Volante fala grosso ao vestir a Amarelinha e anular Iniesta e Balotelli na Copa das Confederações

Por O Dia

Rio - A voz é firme como as divididas. Luiz Gustavo não dá mole, nem deixa espaços em campo. Desconhecido dos brasileiros, o volante do Bayern de Munique chegou desacreditado à Copa das Confederações, assim como o time de Felipão. Mas mostrou raça e anulou jogadores importantes como Iniesta e Balotelli, com quem usou a voz de Cid Moreira para dizer que o italiano falava demais.

Volante é a voz forte da SeleçãoAndré Luiz Mello / Agência O Dia

“Isso foi uma brincadeira do David Luiz devido a minha voz. Só isso”, desconversa Luiz Gustavo, que não se abalou com os torcedores que questionavam sua convocação.

“Não fui titular absoluto, mas participei de todos os jogos do Bayern. Cheguei à Seleção muito confiante que estava preparado. Não senti como pressão, mas como um desafio”, revela.

SEM VAGA GARANTIDA

Depois do título da Copa das Confederações, Luiz Gustavo foi para a cidade de Pindamonhangaba, onde descansou. No próximo dia 19 se reapresentará ao Bayern de Munique, onde na última temporada venceu todas as taças da temporada. Mas o início da carreira foi longe do rico Campeonato Alemão. O jogador, que nasceu em São Paulo só foi se destacar em Alagoas.

“Fiz testes na Portuguesa e no Santos, onde fiquei um pouquinho, mas fui dispensado. Joguei a Copa SP de Juniores pelo CRB e de lá fui emprestado para Ipanema, Universal, Coruripe, Corinthians-AL até retornar ao CRB para jogar a Série B do Brasileiro.

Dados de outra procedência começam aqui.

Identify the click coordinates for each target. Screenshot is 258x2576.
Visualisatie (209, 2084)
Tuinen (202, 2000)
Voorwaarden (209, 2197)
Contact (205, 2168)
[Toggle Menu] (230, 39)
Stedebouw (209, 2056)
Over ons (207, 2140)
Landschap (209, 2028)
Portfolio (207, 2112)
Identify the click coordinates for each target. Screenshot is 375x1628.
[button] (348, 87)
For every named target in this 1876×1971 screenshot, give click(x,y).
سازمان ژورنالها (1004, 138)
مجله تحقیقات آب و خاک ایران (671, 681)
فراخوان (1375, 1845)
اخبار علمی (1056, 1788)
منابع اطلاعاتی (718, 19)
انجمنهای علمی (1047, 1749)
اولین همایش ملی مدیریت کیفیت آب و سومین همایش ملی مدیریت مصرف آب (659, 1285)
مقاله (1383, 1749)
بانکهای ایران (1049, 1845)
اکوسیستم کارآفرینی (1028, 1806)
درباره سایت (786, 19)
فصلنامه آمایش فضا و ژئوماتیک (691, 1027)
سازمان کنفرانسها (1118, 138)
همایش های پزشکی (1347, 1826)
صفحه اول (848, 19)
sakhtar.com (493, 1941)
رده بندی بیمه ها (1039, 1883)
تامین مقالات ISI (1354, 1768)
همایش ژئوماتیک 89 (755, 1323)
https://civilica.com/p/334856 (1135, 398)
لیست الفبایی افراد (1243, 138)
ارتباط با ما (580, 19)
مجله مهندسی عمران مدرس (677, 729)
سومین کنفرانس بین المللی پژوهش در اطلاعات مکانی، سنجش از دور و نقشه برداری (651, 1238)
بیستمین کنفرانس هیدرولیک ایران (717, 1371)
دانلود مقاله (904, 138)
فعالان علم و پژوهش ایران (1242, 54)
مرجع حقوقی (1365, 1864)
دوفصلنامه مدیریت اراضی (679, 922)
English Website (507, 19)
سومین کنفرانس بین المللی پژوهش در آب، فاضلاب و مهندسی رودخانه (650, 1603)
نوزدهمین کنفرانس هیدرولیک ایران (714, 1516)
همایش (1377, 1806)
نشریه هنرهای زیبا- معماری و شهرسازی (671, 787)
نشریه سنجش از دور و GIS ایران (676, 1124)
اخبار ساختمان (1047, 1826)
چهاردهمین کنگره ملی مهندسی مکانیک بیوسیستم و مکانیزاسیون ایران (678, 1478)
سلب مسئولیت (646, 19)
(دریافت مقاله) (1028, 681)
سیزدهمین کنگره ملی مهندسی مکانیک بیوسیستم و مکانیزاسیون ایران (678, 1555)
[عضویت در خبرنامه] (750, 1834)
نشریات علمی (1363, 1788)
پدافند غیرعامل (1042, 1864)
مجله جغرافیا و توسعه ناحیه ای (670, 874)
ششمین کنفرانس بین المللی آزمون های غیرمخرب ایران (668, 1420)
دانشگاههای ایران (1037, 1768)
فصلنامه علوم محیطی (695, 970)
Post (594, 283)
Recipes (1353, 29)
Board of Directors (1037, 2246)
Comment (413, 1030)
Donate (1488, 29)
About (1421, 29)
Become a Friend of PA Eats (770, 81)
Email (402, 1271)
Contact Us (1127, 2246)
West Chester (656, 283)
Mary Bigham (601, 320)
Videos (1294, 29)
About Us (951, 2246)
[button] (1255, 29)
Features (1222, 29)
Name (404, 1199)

Aí um treinador do Hoffenheim viu um jogo em que nós perdemos, e acabou gostando do meu jogo. Conversou no CRB e me contratou”, afirma o volante, que não esquece os períodos mais difíceis e sonha com o Mundial.

“Sempre digo que nenhum jogador tem contrato fixo com a seleção brasileira. Tenho que trabalhar forte no meu clube para poder ser novamente convocado. O que foi conquistado fica no passado. Claro que esse grupo que ganhou a Copa das Confederações sai um pouco na frente, mas ninguém está garantido para nada”.